Open space: galley welcomes lectures along with art
The Aspen Times
Txell Pedragosa, director of Aspen’s Quintenz Gallery, sees her space as a place where people come with open, curious minds, receptive to new ideas. And while Pedragosa is in the business of selling art, she doesn’t mind if the conversations that happen in the Quintenz space don’t have to do with paintings, photographs and sculptures.
“The gallery is a frame,” she said. “It’s an art gallery that wants to be involved with the most interesting things, the most interesting people in Aspen. We want to frame all that knowledge with our gallery.”
Earlier this month, the Quintenz Gallery partnered with the Anderson Ranch Arts Center to exhibit a preview of the ranch’s Recognition Dinner, showing works that were going to be auctioned off to benefit Anderson Ranch. Last winter, the gallery collaborated with the Aspen Center for Environmental Studies in an exhibition by Daniel Beltra. The Spanish photographer showed his recent works that depict the melting polar ice, while ACES conducted a well-attended conversation with Beltra about his perspective on climate change.
Now the gallery pushes even further away from visual art. The Rocky Mountain Institute, an Old Snowmass-based think tank that deals with issues of energy, is starting its new Summer Lecture Series today. The first talk, titled “Rooftop Solar … Everywhere,” takes place at the Pitkin County Library, but after the formal talk, the action moves to the gallery, located adjacent to the gondola at the base of Aspen Mountain.
“It’s the frivolous part, the party afterward,” Pedragosa said. “But things happen then, when people are relaxed and meet each other.

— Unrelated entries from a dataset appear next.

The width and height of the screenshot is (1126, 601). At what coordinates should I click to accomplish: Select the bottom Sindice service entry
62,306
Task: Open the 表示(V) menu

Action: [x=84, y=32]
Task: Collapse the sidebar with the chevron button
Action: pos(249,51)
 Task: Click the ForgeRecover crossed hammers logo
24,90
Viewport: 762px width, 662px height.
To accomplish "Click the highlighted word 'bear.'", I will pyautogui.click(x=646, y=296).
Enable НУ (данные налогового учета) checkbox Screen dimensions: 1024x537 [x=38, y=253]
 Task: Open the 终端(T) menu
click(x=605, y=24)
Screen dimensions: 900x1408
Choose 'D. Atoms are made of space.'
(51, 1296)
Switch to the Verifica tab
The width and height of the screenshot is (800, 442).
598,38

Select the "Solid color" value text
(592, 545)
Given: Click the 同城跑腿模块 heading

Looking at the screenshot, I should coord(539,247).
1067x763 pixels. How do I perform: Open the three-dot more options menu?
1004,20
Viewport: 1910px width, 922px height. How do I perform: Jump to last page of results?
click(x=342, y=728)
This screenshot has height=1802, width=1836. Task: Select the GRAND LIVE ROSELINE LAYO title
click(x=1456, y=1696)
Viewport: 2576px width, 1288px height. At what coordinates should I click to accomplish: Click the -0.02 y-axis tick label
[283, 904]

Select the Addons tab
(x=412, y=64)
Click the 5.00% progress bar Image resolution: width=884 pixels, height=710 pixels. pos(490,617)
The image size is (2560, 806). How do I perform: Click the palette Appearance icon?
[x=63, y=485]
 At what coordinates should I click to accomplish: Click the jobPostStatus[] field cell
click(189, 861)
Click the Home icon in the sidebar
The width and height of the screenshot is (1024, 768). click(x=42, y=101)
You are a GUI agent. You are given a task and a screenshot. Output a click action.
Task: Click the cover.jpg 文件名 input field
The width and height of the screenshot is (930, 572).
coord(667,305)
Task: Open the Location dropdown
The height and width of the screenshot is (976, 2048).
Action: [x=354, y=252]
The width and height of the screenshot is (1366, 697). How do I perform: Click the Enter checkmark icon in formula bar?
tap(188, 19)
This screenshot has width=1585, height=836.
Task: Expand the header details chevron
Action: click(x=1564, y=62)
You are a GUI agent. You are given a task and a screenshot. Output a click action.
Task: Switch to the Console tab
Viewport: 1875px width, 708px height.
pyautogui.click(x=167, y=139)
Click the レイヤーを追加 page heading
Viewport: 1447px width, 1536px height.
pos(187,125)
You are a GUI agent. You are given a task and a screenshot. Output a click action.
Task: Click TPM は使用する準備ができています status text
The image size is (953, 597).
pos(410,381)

Aspen’s been doing that for a long time, connecting people. We want to continue that — let people merge and see what happens.”
Today’s hourlong talk, free and open to the public, is by Rocky Mountain Institute staff members Dan Seif and Jesse Morris. The two will focus on the three factors that are making solar-photovoltaic energy increasingly accessible: low installation costs, cheap financing and new business models.
The next talk in the series, set for Aug. 9 at the Pitkin County Library, is titled “Reinventing Fire: China.” Among those speaking will be Rocky Mountain Institute founder Amory Lovins, and the talk will touch on the institute’s partnership with China to create a five-year energy plan. Megan Shean, director of the institute’s National Solutions Council, says that the topic is significant enough that the talk will have an encore date, Aug. 27, at the Basalt Library (though Lovins is not scheduled to be present at that presentation).
The series concludes Sept. 17 back at the Pitkin County Library, with a reception again following at Quintenz Gallery. The final topic is “Carbon Fiber Cars: Are We There Yet?”
Shean said the lectures, which follow a series that the Rocky Mountain Institute used to present at the Given Institute, are intended for a broad audience. She expects the Q-and-A sessions to reflect a wide range of audience knowledge.
“Someone would ask a very technical question; then someone would ask a very basic question,” she said of the past series.
Pedragosa added that the receptions are open to everyone — even those who don’t attend the lectures.
“Even if you don’t see the talk, you can come here, meet people, learn about what (the Rocky Mountain Institute) has been doing,” she said. “In a gallery, with a glass of wine — maybe that makes it easier.”